Для установки чартов необходимо выполнить helm install. Т.к. сама команда получилась достаточно длинной, я для удобства создал скрипт helm-install.sh , с помощью которого можно её выполнить:

#!/bin/bash

export KEYCLOAK_POSTGRESQL_ADMIN_PASSWORD=postgres
export KEYCLOAK_POSTGRESQL_PASSWORD=postgres
export KEYCLOAK_ADMIN_PASSWORD=user
export CLUSTER_URL=-your-namespace.openshiftapps.com

helm install list-keep ./ --set global.postgresql.auth.postgresPassword=$KEYCLOAK_POSTGRESQL_ADMIN_PASSWORD,global.postgresql.auth.password=$KEYCLOAK_POSTGRESQL_PASSWORD,keycloak.auth.adminPassword=$KEYCLOAK_ADMIN_PASSWORD,list-keep.env[0].name=SPRING_PROFILES_ACTIVE,list-keep.env[0].value=prod,list-keep.env[1].name=KEYCLOAK_URL,list-keep.env[1].value=http://list-keep-keycloak-http$CLUSTER_URL,list-keep-front.route.host=list-keep-front$CLUSTER_URL,keycloak.route.http.host=list-keep-keycloak-http$CLUSTER_URL,keycloak.route.https.host=list-keep-keycloak-https$CLUSTER_URL

Здесь выполняется команда helm install list-keep ./ , и с помощью --set ей задаются values, которые в силу соображений безопасности и удобства не были установлены в самих чартах:

• global.postgresql.auth.postgresPassword - пароль пользователя-админа PostgreSQL.

• global.postgresql.auth.password - пароль пользователя PostgreSQL БД keycloak.

• keycloak.auth.adminPassword - пароль пользователя user от админки keycloak.

• С помощью list-keep.env[1].name=KEYCLOAK_URL,list-keep.env[1].value=http://list-keep-keycloak-http$CLUSTER_URL задаётся переменная окружения с адресом keycloak для Spring Boot приложения. Также пришлось здесь с помощью list-keep.env[0].name=SPRING_PROFILES_ACTIVE,list-keep.env[0].value=prod задать переменную окружения для профиля, т.к. не смотря на то что данные values присутствуют в values.yaml, install чартов приводил к ошибке.
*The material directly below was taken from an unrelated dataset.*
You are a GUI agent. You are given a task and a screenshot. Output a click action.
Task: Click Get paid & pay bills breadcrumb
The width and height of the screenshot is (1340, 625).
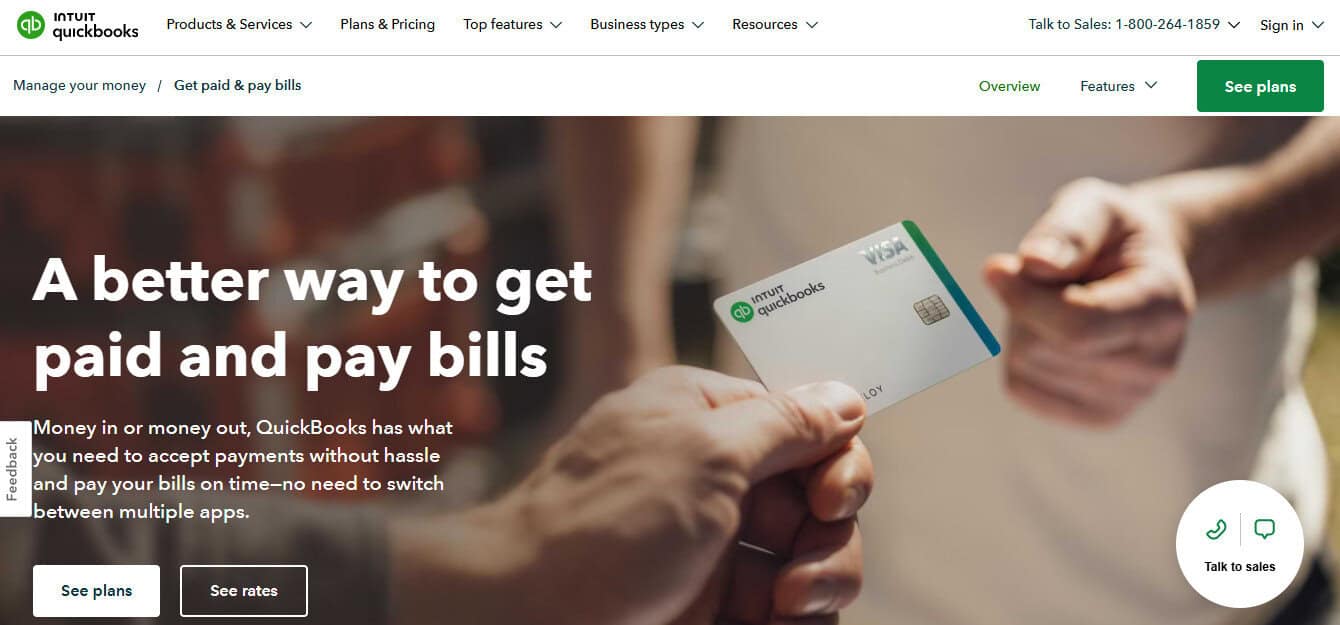(x=237, y=86)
• list-keep-front.route.host=list-keep-front$CLUSTER_URL - адрес route для Vue.js приложения.

• keycloak.route.http.host=list-keep-keycloak-http$CLUSTER_URL - http route для keycloak.

• keycloak.route.https.host=list-keep-keycloak-https$CLUSTER_URL - https route для keycloak.

После успешного выполнения скрипта, перейдя в раздел Topology в OpenShift Sandbox, вы увидите следующую картину:

В общем-то всё, осталось сконфигурировать keycloak, и можно будет приступить к эксплуатации данных приложений. Для настройки keycloak можно воспользоваться вот этой статьёй. Кроме того, в репозитории list-keep есть скрипт init.sh, который может помочь упросить данный процесс.

Проверим что приложения работают корректно. Для этого перейдём в list-keep-front. Сделать это можно прямо из раздела Topology:

Нас редиректит на страницу логина keycloak:

Можно, например, зайти через Google. Заходим, видим, что нам требуется подтвердить Email:

Подтверждаем и попадаем на страницу нашего Vue.js приложения list-keep-front. На ней выводится логин/почта, полученный из Spring Boot приложения list-keep. Что ж, все задеплоенные нами приложения корректно работают.

Заключение

Вот, в общем-то, и всё. Надеюсь, было интересно, полезно и не слишком нудно, и что на момент, когда вы читаете эту статью сервисы, которые в ней используются, не позаблокировали. В общем, берегите там себя и тех, кто бережёт вас. И удачи во всех ваших начинаниях.